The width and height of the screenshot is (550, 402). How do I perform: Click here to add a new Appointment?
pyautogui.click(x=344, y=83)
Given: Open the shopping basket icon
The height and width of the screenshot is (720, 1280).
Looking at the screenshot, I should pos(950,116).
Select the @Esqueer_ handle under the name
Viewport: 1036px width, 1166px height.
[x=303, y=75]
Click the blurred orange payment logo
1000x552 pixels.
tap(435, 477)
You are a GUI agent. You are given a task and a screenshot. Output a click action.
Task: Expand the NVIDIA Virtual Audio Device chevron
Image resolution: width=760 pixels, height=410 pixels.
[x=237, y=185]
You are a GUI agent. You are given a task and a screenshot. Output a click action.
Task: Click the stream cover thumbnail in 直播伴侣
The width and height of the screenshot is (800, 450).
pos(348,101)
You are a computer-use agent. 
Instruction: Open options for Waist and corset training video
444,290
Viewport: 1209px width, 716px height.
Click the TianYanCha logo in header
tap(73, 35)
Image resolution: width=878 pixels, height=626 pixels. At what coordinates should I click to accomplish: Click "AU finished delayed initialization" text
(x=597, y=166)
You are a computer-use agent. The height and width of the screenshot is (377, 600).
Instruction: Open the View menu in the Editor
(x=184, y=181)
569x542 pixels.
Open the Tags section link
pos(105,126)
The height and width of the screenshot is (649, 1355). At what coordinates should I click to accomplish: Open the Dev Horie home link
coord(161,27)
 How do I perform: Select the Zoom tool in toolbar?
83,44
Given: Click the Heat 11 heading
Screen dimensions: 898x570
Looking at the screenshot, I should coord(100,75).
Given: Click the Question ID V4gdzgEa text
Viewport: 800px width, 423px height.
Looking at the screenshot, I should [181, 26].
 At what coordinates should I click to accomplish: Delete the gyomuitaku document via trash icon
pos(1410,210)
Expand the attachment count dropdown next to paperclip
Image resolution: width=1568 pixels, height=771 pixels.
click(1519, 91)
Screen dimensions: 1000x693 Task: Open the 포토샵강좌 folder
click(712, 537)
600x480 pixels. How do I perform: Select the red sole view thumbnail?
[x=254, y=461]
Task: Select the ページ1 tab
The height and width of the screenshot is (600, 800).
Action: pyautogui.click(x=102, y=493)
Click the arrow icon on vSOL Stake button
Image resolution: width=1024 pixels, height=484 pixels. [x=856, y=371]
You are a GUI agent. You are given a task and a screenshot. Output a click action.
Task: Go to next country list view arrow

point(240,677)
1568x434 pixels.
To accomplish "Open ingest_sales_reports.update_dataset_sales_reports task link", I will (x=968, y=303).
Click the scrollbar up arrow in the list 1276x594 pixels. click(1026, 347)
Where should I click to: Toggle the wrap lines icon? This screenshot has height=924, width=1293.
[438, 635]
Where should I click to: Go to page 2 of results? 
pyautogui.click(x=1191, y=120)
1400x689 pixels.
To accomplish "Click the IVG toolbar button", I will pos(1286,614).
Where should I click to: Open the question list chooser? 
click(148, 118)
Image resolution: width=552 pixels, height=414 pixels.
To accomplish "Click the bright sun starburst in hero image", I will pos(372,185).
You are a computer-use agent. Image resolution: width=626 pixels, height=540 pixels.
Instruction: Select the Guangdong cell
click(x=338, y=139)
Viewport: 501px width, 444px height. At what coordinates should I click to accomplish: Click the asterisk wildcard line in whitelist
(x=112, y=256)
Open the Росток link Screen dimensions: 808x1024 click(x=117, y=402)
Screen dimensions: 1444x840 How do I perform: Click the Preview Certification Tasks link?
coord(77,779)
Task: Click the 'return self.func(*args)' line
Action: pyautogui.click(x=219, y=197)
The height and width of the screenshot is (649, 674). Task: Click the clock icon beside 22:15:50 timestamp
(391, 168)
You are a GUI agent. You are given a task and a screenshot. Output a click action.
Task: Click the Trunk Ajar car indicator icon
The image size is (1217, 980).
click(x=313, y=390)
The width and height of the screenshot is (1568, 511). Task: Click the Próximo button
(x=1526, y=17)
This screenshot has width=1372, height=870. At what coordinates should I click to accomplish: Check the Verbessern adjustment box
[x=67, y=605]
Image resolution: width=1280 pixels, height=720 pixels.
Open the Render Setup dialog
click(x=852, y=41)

• **What this task involves**
Nothing should be dropped: transcribe all the material exactly.

• **Your solution**
The width and height of the screenshot is (550, 402). How do I perform: Click here to add a new Appointment?
pyautogui.click(x=344, y=83)
Given: Open the shopping basket icon
The height and width of the screenshot is (720, 1280).
Looking at the screenshot, I should pos(950,116).
Select the @Esqueer_ handle under the name
Viewport: 1036px width, 1166px height.
[x=303, y=75]
Click the blurred orange payment logo
1000x552 pixels.
tap(435, 477)
You are a GUI agent. You are given a task and a screenshot. Output a click action.
Task: Expand the NVIDIA Virtual Audio Device chevron
Image resolution: width=760 pixels, height=410 pixels.
[x=237, y=185]
You are a GUI agent. You are given a task and a screenshot. Output a click action.
Task: Click the stream cover thumbnail in 直播伴侣
The width and height of the screenshot is (800, 450).
pos(348,101)
You are a computer-use agent. 
Instruction: Open options for Waist and corset training video
444,290
Viewport: 1209px width, 716px height.
Click the TianYanCha logo in header
tap(73, 35)
Image resolution: width=878 pixels, height=626 pixels. At what coordinates should I click to accomplish: Click "AU finished delayed initialization" text
(x=597, y=166)
You are a computer-use agent. The height and width of the screenshot is (377, 600).
Instruction: Open the View menu in the Editor
(x=184, y=181)
569x542 pixels.
Open the Tags section link
pos(105,126)
The height and width of the screenshot is (649, 1355). At what coordinates should I click to accomplish: Open the Dev Horie home link
coord(161,27)
 How do I perform: Select the Zoom tool in toolbar?
83,44
Given: Click the Heat 11 heading
Screen dimensions: 898x570
Looking at the screenshot, I should coord(100,75).
Given: Click the Question ID V4gdzgEa text
Viewport: 800px width, 423px height.
Looking at the screenshot, I should [181, 26].
 At what coordinates should I click to accomplish: Delete the gyomuitaku document via trash icon
pos(1410,210)
Expand the attachment count dropdown next to paperclip
Image resolution: width=1568 pixels, height=771 pixels.
click(1519, 91)
Screen dimensions: 1000x693 Task: Open the 포토샵강좌 folder
click(712, 537)
600x480 pixels. How do I perform: Select the red sole view thumbnail?
[x=254, y=461]
Task: Select the ページ1 tab
The height and width of the screenshot is (600, 800).
Action: pyautogui.click(x=102, y=493)
Click the arrow icon on vSOL Stake button
Image resolution: width=1024 pixels, height=484 pixels. [x=856, y=371]
You are a GUI agent. You are given a task and a screenshot. Output a click action.
Task: Go to next country list view arrow

point(240,677)
1568x434 pixels.
To accomplish "Open ingest_sales_reports.update_dataset_sales_reports task link", I will (x=968, y=303).
Click the scrollbar up arrow in the list 1276x594 pixels. click(1026, 347)
Where should I click to: Toggle the wrap lines icon? This screenshot has height=924, width=1293.
[438, 635]
Where should I click to: Go to page 2 of results? 
pyautogui.click(x=1191, y=120)
1400x689 pixels.
To accomplish "Click the IVG toolbar button", I will pos(1286,614).
Where should I click to: Open the question list chooser? 
click(148, 118)
Image resolution: width=552 pixels, height=414 pixels.
To accomplish "Click the bright sun starburst in hero image", I will pos(372,185).
You are a computer-use agent. Image resolution: width=626 pixels, height=540 pixels.
Instruction: Select the Guangdong cell
click(x=338, y=139)
Viewport: 501px width, 444px height. At what coordinates should I click to accomplish: Click the asterisk wildcard line in whitelist
(x=112, y=256)
Open the Росток link Screen dimensions: 808x1024 click(x=117, y=402)
Screen dimensions: 1444x840 How do I perform: Click the Preview Certification Tasks link?
coord(77,779)
Task: Click the 'return self.func(*args)' line
Action: pyautogui.click(x=219, y=197)
The height and width of the screenshot is (649, 674). Task: Click the clock icon beside 22:15:50 timestamp
(391, 168)
You are a GUI agent. You are given a task and a screenshot. Output a click action.
Task: Click the Trunk Ajar car indicator icon
The image size is (1217, 980).
click(x=313, y=390)
The width and height of the screenshot is (1568, 511). Task: Click the Próximo button
(x=1526, y=17)
This screenshot has width=1372, height=870. At what coordinates should I click to accomplish: Check the Verbessern adjustment box
[x=67, y=605]
Image resolution: width=1280 pixels, height=720 pixels.
Open the Render Setup dialog
click(x=852, y=41)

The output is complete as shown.